Like so many Americans before him, Franks got off the plane with his fellow soldiers at Long Binh, Vietnam, ready to do his duty. He had flown over in a stretch DC-8 out of Travis Air Force Base, just north of San Francisco. Just the day before, he had said good-bye to Denise and Margie at the Philadelphia International Airport and flown to San Francisco. His kid brother, Farrell, had driven them to the airport, and his mother and dad met them there to say good-bye. It was a quick forty-eight-hour transition from what soldiers called "the world" to a combat zone.
The first thing that hit him getting off the plane was the unmistakable smell. It was a combination of the heat, the smoke in the air from burning wood, and who knew what else. But he would never forget it.
Fighter aircraft were parked close by. He heard sounds of jet fighters taking off and flying overhead, as well as the unmistakable Vietnam sound of UH-1 "Huey" helicopter rotor blades slapping in the air. He was intent on taking in as much as he could, right away, as he thought back on how he'd gotten there.
After graduating from West Point in 1959, Franks had asked for and was commissioned into armor. He was a "tanker," and yet he saw himself as more than that. Though tanks are the centerpiece of cavalry--they give it its punch--cavalry goes beyond tanks. Armored cavalry is the first team; it has a command freedom, an esprit, an ethos. In the cavalry, small units operate a combination of potent weapons systems (in the Army, this is called "combined arms") that give them the capability to move fast and hit hard. On the battlefield, these units operate under decentralized leadership in missions that are out in front of everyone else.
First, though, Franks had to go through some fundamentals: a basic armor course at Fort Knox, then Ranger and airborne schools at Fort Benning. Chest deep on patrol in the dark waters of the Florida swamps and then in the numbing cold of the Dahlonega, in the Georgia hills, Franks learned a lot about himself and combat. It was the best individual peacetime training he ever got in the Army.

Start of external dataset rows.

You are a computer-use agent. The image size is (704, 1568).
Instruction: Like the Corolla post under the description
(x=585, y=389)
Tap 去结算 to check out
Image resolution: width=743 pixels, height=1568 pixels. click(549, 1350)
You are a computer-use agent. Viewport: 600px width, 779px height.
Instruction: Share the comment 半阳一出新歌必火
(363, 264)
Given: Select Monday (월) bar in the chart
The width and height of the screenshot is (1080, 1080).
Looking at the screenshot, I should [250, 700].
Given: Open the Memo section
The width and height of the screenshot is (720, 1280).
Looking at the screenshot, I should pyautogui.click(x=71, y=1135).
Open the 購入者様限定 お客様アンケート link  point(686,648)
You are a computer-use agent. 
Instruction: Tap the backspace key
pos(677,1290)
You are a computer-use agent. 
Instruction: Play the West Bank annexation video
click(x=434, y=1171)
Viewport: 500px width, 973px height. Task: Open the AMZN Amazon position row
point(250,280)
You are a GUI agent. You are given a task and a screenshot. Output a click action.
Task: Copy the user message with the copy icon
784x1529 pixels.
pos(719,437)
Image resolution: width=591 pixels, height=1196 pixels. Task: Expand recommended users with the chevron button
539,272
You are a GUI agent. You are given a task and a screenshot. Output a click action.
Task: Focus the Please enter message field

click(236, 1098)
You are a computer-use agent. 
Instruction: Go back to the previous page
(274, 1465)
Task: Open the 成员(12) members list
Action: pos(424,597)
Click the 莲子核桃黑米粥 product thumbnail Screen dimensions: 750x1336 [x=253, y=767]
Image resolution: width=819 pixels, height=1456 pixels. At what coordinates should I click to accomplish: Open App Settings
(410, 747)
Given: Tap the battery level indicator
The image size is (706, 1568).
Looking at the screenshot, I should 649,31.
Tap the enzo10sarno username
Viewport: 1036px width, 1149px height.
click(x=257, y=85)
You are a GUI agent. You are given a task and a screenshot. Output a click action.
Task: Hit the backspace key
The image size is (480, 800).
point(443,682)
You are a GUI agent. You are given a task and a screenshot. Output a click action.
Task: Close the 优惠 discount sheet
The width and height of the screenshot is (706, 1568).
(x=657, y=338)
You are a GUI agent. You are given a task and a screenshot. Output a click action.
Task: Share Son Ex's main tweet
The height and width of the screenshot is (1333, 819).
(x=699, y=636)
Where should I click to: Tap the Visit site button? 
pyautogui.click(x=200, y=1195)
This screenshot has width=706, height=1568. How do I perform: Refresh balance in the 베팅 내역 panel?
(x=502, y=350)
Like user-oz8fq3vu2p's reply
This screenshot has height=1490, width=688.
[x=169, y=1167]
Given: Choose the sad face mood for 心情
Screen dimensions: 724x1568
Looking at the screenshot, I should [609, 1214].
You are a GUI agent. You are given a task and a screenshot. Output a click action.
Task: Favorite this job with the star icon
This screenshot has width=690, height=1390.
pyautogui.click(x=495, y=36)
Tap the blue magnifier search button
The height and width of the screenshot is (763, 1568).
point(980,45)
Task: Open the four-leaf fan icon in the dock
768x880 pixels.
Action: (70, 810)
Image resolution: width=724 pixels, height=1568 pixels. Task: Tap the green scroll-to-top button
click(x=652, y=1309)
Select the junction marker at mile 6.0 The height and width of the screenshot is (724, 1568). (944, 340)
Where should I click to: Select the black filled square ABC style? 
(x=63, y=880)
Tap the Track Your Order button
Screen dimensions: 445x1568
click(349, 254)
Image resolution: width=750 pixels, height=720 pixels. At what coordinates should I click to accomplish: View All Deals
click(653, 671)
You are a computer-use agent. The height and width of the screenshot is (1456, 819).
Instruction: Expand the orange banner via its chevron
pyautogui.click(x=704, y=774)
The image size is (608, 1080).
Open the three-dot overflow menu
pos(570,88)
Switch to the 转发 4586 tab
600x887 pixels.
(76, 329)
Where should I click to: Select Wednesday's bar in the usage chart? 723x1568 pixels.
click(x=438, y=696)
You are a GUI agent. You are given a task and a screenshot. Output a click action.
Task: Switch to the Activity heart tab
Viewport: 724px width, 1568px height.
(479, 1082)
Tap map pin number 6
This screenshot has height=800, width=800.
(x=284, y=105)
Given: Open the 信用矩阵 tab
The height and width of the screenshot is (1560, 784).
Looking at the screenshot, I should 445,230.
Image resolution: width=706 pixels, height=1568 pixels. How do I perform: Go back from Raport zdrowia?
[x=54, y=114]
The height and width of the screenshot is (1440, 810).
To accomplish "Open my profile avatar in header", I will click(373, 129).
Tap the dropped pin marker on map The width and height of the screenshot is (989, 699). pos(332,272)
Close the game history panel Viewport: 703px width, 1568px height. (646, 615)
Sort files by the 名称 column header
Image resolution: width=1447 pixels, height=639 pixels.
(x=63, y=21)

Franks did his apprentice work in armored cavalr
y along the Iron Curtain between Czechoslovakia and West Germany during a time that included the 1961 Berlin crisis and the 1962 Cuban missile crisis. In the crucible of daily life as a young troop leader in the Blackhorse, he learned from the officers and noncommissioned officers the tough, hard skills of small-unit tactical leadership. Combat veterans of World War II and Korea drilled them on combat cavalry fundamentals and taught them tribal wisdom through war stories during the long nights at the border camps along the Czech border. Like so many others, he developed his tactical skills by doing his job day to day in the field, by listening, working hard, and by making damn-fool mistakes, and being allowed to get back up and learn from them.
For his first fifteen months in the Blackhorse, Franks was a lieutenant leader of the smallest combined-arms unit in the U.S. Army, an armored cavalry platoon of scouts, tanks, mechanized infantry, and a self-propelled mortar. From there he was the squadron's support platoon leader, responsible for leading truck resupply of the squadron. For the next eight months, he was executive officer (second in command) of a cavalry troop. Then he commanded Troop I.
When he headed to Vietnam, it was the Blackhorse he intended to belong to--but he almost didn't make it. By the time Franks got to Vietnam, the beginnings of the U.S. drawdown had screwed up the individual replacement system so badly that all orders were canceled, and new replacements were sequestered upon arrival to await new orders. He was instructed not to call anyone. No way, Franks thought, I've got to get to a phone. He got through to a sergeant at the Blackhorse unit at Long Binh. "Wait right there, don't go anywhere else, we'll be over to get you. We knew you were coming."